* _Stated task a_: Rewrite the entries from their first line through the line containing "height=838. tap(1050, 730)", replacing "screenshot" with "image" and keeping everything else the same.

╭─ Selected passage

Flags: needinfo?(bgirard)

Benoit Girard (:BenWa)

Comment 45

•

11 years ago

(In reply to Ting-Yuan Huang from comment #43) > (In reply to Benoit Girard (:BenWa) from comment #42) > > Yes please, you should add something to GeckoProfiler.h that takes the > > ProfilerBacktrace object and returns a list of struct POD that contains the > > data you need. > > Got it. Thanks! > > > We've discussed this. The best thing would be to use lz4 compression. But so > > far it's better to just increase the buffer size or decrease the sampling > > interval. > > I tried again with Octane 2.0 and got only 276114 samples because my debug > codes introduced some slowdowns. Nevertheless, there are 1582 unique names > and the total size is 149.67KB. If not compacted, the size would be > 703.58MB. The compression ratio is 4788. Removing the debug codes will get > more samples and have an even better compression ratio. I doubt that lz4 can > beat this within a reasonable amount of time :-) What are you comparing it to? What has a 4788 times compression ratio?

Flags: needinfo?(bgirard)

Benoit Girard (:BenWa)

╰─
╭─ Data for this task

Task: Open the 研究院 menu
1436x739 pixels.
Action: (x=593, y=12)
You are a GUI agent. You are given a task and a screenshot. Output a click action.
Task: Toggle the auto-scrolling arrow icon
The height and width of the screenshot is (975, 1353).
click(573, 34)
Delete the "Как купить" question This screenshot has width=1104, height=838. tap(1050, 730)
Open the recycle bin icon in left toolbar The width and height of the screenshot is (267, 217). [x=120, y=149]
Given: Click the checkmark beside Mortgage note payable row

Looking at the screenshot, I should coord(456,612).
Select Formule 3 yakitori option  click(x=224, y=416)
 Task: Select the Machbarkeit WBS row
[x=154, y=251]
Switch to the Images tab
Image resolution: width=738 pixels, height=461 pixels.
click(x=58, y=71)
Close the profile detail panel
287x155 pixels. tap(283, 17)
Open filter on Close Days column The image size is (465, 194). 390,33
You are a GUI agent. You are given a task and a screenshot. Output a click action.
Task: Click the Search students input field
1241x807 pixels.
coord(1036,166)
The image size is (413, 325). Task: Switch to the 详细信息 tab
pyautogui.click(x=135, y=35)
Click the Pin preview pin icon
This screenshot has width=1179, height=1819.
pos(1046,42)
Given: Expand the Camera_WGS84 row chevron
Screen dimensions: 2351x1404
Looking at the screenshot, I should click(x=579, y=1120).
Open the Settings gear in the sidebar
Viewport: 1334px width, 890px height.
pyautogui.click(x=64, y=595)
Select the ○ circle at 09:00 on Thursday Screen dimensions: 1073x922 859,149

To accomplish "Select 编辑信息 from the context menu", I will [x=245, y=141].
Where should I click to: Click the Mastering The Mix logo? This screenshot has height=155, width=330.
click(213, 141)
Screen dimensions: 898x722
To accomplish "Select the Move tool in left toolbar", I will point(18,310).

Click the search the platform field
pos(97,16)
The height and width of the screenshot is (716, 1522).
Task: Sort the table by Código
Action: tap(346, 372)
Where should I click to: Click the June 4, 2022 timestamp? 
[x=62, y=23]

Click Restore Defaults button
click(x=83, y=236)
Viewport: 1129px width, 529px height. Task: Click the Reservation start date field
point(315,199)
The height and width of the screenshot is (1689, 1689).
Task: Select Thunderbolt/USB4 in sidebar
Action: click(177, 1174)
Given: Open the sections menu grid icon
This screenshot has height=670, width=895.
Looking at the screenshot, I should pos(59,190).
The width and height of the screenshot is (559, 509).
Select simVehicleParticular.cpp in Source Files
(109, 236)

╰─

* _Stated task b_: According to the forum comment, how many samples were collected in the run with Octane 2.0?

* _Exercise result a_:
Task: Open the 研究院 menu
1436x739 pixels.
Action: (x=593, y=12)
You are a GUI agent. You are given a task and a image. Output a click action.
Task: Toggle the auto-scrolling arrow icon
The height and width of the image is (975, 1353).
click(573, 34)
Delete the "Как купить" question This image has width=1104, height=838. tap(1050, 730)

* _Exercise result b_: 276114 samples were collected.